Friday, May 4, 2012

Commercial Item Definition - Proposed Change

Each year, Government agencies prepare and send in "legislative proposals" to Congress for its consideration. Last year, for example, DoD sent in 12 different packages of legislative proposals for consideration under the National Defense Authorization Act (NDAA) for FY 2012. For the FY2013 NDAA, it has already submitted six packages with more expected before a June cut-off date. Not all of these proposals make it through the legislative process of course but many do.

One of the proposals submitted in a package on March 28, 2013 would revise the definition of the term "commercial pricing" by

  1. eliminating the "of a type" criterion, 
  2. eliminating items or services that are merely offered for sale but not yet sold, and 
  3. adjust the threshold that requires prior sale of "substantial" quantities to one that allows prior sale of "like" quantities.

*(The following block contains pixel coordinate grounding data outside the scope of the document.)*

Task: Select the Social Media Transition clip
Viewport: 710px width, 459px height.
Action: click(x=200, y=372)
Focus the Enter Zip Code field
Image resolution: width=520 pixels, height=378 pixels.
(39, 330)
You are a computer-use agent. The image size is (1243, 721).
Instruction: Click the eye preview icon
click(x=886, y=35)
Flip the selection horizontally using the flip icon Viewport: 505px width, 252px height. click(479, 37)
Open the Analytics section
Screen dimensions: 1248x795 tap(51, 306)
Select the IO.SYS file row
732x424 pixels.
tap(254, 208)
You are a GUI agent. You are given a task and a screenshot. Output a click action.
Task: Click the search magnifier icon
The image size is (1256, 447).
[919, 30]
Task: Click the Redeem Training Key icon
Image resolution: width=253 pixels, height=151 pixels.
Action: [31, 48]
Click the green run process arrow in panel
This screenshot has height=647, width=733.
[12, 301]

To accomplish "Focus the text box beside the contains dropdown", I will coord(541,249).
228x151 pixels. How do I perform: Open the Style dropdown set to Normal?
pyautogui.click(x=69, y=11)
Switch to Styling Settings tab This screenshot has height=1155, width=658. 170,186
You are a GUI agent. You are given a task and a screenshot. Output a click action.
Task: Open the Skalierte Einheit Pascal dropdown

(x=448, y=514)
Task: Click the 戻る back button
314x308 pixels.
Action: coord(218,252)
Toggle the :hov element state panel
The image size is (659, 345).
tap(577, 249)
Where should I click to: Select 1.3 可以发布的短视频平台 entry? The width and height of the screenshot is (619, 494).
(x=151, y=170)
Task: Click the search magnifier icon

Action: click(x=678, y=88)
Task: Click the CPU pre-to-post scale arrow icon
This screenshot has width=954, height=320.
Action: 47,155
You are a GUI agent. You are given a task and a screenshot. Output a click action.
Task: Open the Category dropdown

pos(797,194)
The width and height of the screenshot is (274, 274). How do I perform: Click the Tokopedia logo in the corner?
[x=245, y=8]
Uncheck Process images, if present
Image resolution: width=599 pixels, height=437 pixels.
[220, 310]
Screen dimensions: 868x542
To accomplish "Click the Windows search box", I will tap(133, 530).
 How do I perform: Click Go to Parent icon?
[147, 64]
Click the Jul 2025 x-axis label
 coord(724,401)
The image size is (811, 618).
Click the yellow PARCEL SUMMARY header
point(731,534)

In DoD's view, this proposal would permit the Government to acquire commercial items at better prices by ensuring that such items are only those goods or services that actually have been sold, leased, or licensed in comparable quantities in the commercial marketplace and therefore have prices that clearly are based on competitive market pricing or established catalog prices.

The DoD Inspector General and the GAO have been critical of DoD's use of commercial item pricing. Those oversight agencies have found that DoD sometimes uses commercial item procedures to procure items that are misclassified as commercial items and therefore not subject to the forces of a competitive marketplace. Misclassification of items as commercial can leave DoD (as well as all Government agencies) vulnerable to accepting prices that are not the best value for the Government. Another DoD-IG report concluded that the commercial item definition is broad and has allowed contracting officials to award contracts for defense systems and subsystems that had no commercial market.